We walked through the house (on the same day it was listed – thanks again Matt for being so proactive) and I basically told my wife I wouldn’t want the house unless we got a ridiculously good deal because of the completely unusable floor plan. She, being the design guru she is, didn’t bat an eye and began telling me which walls were going to get removed, where new ones would go, and all the other things required to bring this 1952 dud into the modern era. I hated the house and she fell in love with the potential. With her unbelievable ability to do top-notch design work on investment budgets, she is definitely the secret sauce that I believe will help us stand out in this market.

We successfully negotiated the asking price from $95,000 (ish – going on memory) down to a purchase price of $72k. The projections for this flip were as follows:

Acquisition Costs: $73,000
Rehab Costs: $64,000
Holding Costs: $3,500
ARV: $165,000

So we closed and began to move forward with the rehab. We ran into a number of issues including permitting challenges, contractor disagreements and of course, additional unforeseen rehab requirements that drove our budget up. We really took it down to the studs and didn’t skip any corners. This house taught us an incredible amount about the level of detail that MUST go into your contractor agreements and rehab process planning in order to successfully manage a project. 

Okay now to the good stuff.  Here are the before/after photos... Some of these are better photo quality than others, so I apologize.

Before:

After:

The reason this “deal” was a little unconventional is because during the rehab, the monthly payment on our primary residence increased significantly. We knew we didn’t want to be paying the amount we were having to for a house, so we decided to sell our primary and move into the house we bought to flip. This has cut our housing expenses significantly, allowing us to better position ourselves in our personal finances. The house was bought with cash, though so it was time to try our first ever cash out re-fi deal.

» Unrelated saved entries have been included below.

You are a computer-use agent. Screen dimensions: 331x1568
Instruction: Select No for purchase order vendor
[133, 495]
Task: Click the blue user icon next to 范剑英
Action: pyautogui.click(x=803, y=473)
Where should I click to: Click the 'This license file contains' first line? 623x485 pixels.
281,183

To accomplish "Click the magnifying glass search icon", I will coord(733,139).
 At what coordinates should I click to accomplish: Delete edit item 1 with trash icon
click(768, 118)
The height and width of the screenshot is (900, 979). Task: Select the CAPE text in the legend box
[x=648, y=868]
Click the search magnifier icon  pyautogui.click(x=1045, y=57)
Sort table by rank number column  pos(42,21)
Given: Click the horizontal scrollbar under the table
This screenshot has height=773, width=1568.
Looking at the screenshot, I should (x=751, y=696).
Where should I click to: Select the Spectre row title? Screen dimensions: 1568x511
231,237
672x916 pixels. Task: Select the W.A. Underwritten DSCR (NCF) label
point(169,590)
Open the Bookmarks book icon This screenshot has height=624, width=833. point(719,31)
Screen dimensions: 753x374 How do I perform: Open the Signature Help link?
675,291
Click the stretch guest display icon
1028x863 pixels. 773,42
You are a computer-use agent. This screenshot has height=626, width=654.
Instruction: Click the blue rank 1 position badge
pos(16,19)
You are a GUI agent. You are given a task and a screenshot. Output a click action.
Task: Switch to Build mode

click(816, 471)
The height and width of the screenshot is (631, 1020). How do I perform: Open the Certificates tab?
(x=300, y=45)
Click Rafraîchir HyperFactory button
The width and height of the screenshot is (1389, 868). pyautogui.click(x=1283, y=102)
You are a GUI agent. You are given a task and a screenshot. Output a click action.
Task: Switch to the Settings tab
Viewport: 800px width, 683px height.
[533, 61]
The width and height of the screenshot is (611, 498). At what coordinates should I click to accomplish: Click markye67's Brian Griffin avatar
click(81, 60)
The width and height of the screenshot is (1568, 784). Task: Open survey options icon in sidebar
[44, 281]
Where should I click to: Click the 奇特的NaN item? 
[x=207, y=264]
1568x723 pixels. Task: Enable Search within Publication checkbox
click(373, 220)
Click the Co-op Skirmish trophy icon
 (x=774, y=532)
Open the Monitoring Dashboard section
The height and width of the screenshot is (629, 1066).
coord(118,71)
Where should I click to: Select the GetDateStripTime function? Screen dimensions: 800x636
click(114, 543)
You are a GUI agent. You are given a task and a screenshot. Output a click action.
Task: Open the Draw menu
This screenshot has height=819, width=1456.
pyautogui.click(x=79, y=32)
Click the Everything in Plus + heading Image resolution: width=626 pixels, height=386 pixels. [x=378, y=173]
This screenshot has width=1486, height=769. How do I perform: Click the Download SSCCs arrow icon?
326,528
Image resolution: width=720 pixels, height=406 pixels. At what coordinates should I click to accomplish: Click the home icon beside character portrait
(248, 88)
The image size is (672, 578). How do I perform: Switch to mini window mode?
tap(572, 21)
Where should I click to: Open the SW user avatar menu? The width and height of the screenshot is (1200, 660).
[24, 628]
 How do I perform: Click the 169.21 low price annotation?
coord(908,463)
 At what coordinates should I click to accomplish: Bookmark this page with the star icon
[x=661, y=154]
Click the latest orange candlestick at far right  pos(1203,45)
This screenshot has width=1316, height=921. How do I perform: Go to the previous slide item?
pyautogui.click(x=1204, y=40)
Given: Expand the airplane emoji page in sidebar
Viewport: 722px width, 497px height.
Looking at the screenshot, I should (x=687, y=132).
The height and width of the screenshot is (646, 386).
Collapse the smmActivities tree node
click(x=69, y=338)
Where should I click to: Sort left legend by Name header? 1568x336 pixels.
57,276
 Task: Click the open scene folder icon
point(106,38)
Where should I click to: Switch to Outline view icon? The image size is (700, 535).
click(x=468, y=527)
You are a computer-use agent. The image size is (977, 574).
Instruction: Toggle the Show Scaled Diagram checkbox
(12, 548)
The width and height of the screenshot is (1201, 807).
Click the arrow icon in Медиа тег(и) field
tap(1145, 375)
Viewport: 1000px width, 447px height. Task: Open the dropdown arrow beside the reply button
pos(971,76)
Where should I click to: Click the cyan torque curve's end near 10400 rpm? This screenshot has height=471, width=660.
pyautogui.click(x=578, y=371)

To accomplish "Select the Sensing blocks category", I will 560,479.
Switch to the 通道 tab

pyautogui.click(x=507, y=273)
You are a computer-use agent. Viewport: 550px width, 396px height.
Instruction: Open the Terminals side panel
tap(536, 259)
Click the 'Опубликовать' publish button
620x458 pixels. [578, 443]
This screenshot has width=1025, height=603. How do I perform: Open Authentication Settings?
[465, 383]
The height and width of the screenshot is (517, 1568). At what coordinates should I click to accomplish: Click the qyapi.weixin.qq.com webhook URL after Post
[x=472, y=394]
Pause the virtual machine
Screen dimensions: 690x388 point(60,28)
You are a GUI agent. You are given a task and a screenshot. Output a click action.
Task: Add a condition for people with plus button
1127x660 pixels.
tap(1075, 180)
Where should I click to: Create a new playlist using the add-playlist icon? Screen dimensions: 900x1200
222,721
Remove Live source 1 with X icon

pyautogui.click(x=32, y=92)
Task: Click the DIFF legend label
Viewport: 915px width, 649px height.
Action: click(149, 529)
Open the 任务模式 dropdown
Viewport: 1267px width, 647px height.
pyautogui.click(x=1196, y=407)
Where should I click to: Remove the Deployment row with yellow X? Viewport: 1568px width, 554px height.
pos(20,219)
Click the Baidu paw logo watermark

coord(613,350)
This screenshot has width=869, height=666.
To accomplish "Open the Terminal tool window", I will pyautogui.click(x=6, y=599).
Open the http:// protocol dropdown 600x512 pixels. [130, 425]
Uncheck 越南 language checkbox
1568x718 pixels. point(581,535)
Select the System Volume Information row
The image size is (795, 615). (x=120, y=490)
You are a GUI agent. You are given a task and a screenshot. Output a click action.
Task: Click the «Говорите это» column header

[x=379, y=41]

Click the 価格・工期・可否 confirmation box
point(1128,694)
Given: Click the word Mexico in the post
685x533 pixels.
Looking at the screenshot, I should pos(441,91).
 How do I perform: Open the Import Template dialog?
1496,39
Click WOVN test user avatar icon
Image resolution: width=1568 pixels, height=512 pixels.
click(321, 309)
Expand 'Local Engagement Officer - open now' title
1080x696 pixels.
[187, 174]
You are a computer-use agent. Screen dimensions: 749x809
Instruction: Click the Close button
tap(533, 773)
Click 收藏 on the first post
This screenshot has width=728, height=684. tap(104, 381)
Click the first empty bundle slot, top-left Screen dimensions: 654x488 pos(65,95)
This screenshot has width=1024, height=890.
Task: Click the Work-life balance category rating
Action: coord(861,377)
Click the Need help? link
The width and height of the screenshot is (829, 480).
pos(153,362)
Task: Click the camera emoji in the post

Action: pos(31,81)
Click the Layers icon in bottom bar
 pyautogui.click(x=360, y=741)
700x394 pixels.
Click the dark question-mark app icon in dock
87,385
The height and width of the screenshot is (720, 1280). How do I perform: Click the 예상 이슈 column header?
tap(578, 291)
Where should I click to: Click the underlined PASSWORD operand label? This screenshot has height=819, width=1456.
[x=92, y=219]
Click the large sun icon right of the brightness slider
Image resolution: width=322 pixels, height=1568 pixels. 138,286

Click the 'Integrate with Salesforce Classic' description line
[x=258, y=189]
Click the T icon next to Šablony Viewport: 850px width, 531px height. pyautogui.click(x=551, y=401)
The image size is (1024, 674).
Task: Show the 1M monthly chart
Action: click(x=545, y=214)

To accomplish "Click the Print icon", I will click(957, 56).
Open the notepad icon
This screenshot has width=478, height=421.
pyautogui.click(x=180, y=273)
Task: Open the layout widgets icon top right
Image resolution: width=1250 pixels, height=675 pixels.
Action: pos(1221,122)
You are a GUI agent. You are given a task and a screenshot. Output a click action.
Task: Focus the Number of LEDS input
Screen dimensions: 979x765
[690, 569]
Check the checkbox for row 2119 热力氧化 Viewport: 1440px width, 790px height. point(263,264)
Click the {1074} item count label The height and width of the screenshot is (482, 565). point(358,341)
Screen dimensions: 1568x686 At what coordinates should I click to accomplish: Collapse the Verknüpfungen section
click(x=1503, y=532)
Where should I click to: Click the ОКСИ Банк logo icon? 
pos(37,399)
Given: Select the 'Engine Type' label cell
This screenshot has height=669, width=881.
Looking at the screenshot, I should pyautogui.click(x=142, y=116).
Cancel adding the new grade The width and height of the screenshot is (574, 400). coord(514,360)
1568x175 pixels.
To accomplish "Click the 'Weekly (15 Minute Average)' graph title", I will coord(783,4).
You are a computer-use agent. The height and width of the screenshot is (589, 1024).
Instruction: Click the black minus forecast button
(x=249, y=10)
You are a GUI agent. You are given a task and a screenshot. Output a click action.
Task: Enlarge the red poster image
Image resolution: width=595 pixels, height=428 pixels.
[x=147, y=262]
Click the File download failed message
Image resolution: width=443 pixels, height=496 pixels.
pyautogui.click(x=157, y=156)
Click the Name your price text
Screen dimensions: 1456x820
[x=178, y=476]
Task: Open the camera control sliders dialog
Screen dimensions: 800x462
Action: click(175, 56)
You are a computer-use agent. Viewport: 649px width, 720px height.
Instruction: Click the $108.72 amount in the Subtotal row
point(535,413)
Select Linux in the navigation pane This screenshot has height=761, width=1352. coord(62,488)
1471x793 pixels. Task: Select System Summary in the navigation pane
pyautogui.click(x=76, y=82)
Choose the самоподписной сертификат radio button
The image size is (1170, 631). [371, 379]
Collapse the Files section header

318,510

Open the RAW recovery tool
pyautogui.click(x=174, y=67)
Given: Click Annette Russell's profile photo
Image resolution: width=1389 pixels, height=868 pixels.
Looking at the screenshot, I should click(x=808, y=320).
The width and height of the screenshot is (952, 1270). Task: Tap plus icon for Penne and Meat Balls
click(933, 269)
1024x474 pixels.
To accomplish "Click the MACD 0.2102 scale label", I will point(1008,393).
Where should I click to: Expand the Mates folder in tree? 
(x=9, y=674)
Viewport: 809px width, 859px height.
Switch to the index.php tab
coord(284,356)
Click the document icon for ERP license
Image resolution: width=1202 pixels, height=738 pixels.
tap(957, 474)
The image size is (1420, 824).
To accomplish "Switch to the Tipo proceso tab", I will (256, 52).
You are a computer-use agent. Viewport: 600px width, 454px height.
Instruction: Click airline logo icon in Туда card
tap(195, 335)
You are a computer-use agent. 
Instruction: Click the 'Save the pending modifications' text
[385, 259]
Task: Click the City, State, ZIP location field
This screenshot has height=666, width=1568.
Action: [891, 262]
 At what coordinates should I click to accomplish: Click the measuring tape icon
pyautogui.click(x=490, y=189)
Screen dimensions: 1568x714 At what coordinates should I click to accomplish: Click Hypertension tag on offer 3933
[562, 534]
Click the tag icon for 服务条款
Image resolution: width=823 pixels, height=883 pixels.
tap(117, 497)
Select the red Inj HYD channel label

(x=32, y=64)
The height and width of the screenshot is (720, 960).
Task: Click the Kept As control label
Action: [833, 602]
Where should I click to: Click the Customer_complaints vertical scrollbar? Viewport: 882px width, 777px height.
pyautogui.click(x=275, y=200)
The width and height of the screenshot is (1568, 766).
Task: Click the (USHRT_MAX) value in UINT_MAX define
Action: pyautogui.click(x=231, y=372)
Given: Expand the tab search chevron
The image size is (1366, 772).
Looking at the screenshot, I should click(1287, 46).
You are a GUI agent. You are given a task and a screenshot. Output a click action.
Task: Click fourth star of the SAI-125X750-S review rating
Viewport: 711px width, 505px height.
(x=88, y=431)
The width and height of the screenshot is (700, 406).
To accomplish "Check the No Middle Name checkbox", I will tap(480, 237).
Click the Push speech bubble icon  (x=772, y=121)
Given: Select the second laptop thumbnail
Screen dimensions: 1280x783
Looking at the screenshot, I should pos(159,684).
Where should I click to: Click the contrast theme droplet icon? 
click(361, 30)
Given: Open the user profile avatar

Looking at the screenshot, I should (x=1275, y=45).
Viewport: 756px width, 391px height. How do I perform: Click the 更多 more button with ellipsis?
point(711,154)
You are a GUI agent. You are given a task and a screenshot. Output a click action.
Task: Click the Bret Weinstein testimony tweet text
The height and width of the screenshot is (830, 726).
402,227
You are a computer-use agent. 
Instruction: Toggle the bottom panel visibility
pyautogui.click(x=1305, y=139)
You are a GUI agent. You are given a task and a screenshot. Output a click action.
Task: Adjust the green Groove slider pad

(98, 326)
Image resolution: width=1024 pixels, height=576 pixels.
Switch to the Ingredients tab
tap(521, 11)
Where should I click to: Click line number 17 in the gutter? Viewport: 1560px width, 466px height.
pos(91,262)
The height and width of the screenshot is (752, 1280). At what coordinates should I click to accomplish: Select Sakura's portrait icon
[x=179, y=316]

Here’s how the numbers actually shook out:
Acquisition: $73,000
Rehab: $70,000
Holding Costs: $8,000
Appraised Value: $182,500!!

Ultimately, we bought a dilapidated house with an unusable floor plan and reputation as being neglected by the accounts of neighboring residents, and completely upgraded the house to make it quite possibly the most modern designed and nicest properties, with an extremely desirable floor plan, anywhere in the Greater Pensacola area around its price point. It is now a super cool open concept, mid-mod design that really stands out against other inventory available in the area.  The appraiser agreed! I think a lot of that had to do with a report I generated for him that explained (much more succinctly) the story I am sharing with you all today, along with a list of all the improvements made to the property. He really appreciated having this report to reference and I recommend doing it to anyone out there who is trying to get a rehabbed property to appraise as high as possible! In fact, he told us the only other real upgrade that would have helped would have been new windows and the value would have been around $200k. The window quote we got was $19k though, so we decided not to do it at the time.

And for those wondering, we didn't take shortcuts on essentials for the sake of design.  We put a new roof on, upgraded plumbing, electrical, sub-floors, moved laundry indoors, new hot water heater, removed load bearing walls, framed in new walls, New beams and columns for carport, etc.  This was not a lipstick project by any stretch. 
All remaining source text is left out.